The Google Analytics 4 API is a little different than the Google Analytics 3 (Universal Analytics) API. I’ve walked us through how to pull a basic report from the Universal Analytics API previously and, although the steps are similar, there are slightly different request bodies, a different way to make the request, and a different way to parse the data.
This article is designed not only for beginners but also data scientists and data analysts who are making the switch from Universal Analytics to Google Analytics 4. The GA4 API documentation has a Python guide. This will not follow that. This article will be more aligned with the OAuth2 flow you are likely to be accustomed to with Universal Analytics.
Requirements
A Google Analytics 4 API Connection. I’ll be calling the function we wrote to build the service and run the report.
pip install pandas
Google Analytics 4 API batchRunReports Method
The GA4 v1beta and likely v1 API has a handful of reports available to run. This, already, is a little different than the GA3 v4 API where there is really only one reporting method, batchGet
, which is what I covered in the UA API article. In the GA4 API, batchRunReports
is the closest method to what you’ll be used to from GA3 v4. There is also a singular runReport
method. I wouldn’t be surprised to see these consolidated at some point in the future. GA4 can also run Pivot Reports and Realtime Reports. Those are beyond the scope of this article.
In the Universal Analytics API report article I wrote, I gave some tips at the end to make the request setup and report parsing easier and more scalable.
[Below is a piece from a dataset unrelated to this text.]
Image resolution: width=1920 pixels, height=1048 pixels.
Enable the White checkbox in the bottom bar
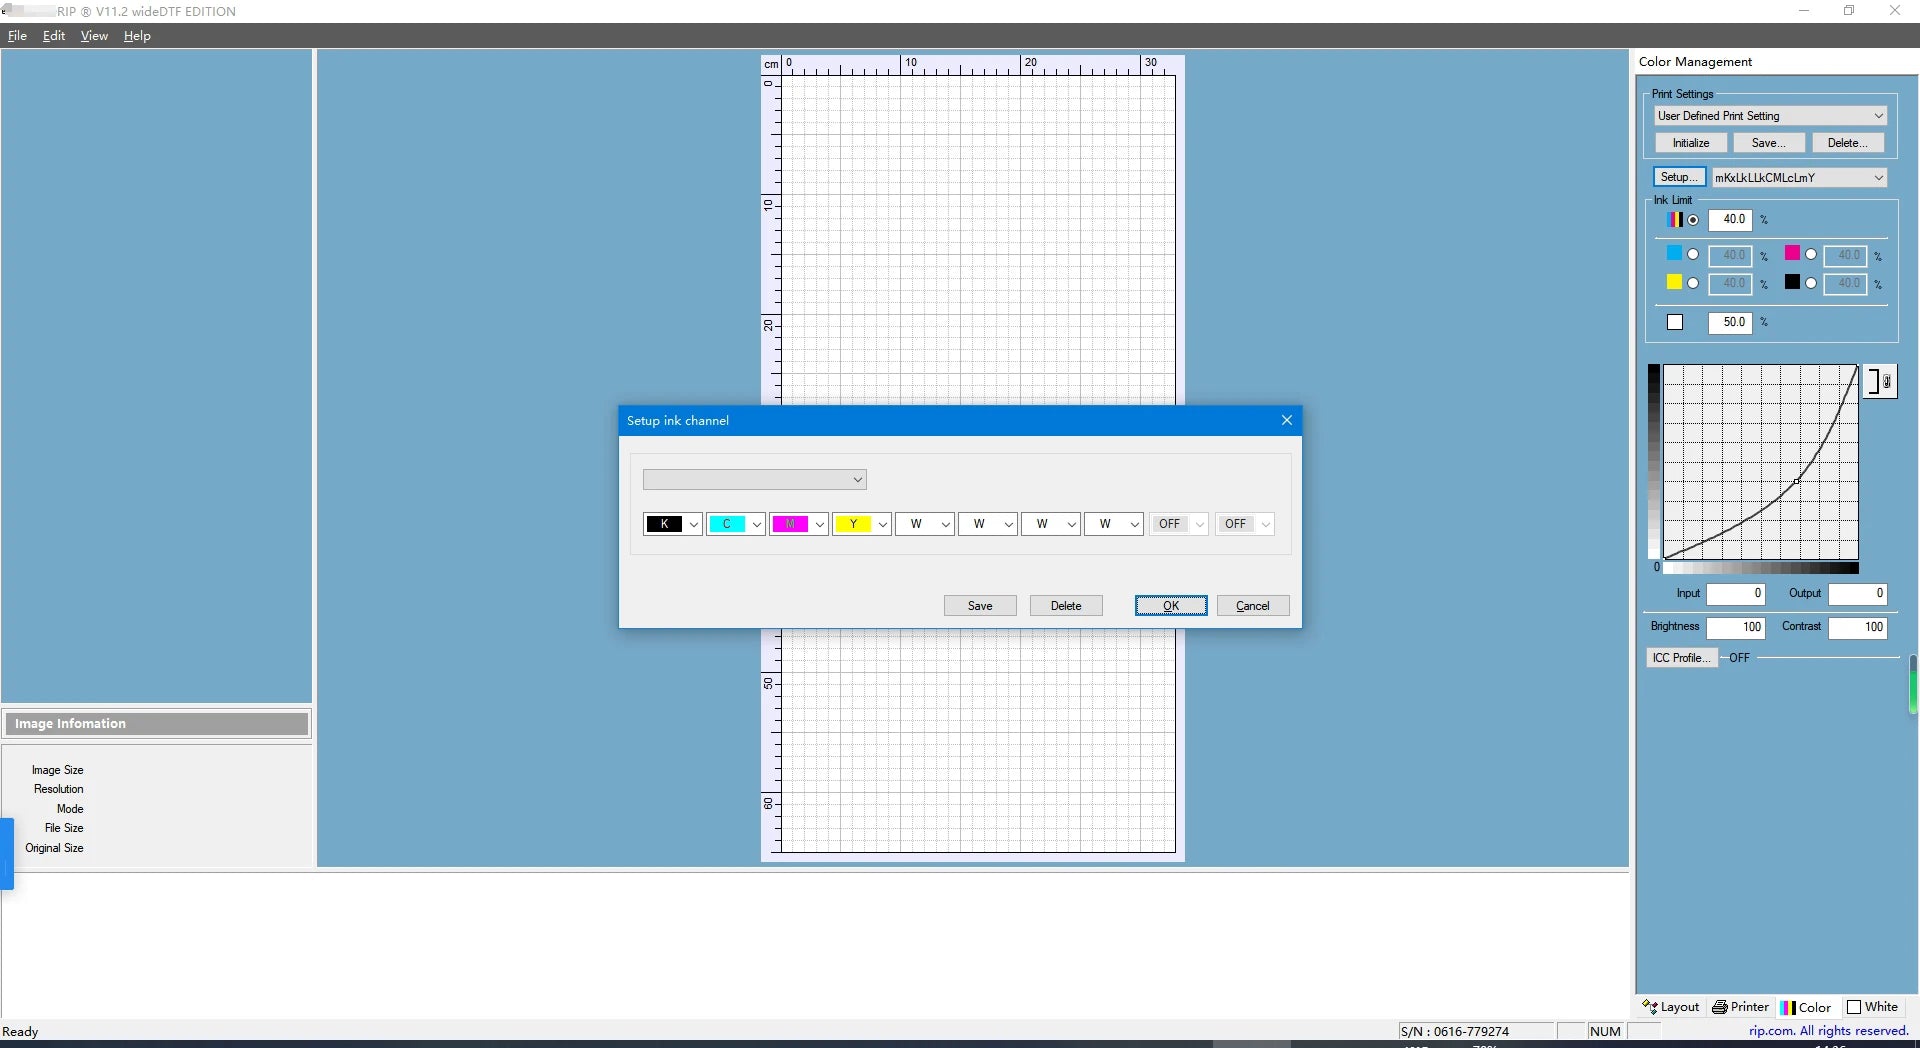pyautogui.click(x=1856, y=1007)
I’m going to skip straight to using those tips here. You can brush up on those tips in the final section of the Universal Analytics API report article.
Additional Imports
In addition to the modules we imported in the GA4 API Connection article, we’re going to import two more to help us parse the data.
import pandas as pd
from collections import defaultdict
Find Your GA4 Property ID
Unlike Universal Analytics, GA4 does not have views. If you followed along with my GA3 API Report article, you saw that we needed a viewId
for our request body. What we need, instead, is the GA4 Property ID. You can find that by navigating to the admin section of your Google Analytics account and looking at your Property Settings. Your Property ID will be in the top right.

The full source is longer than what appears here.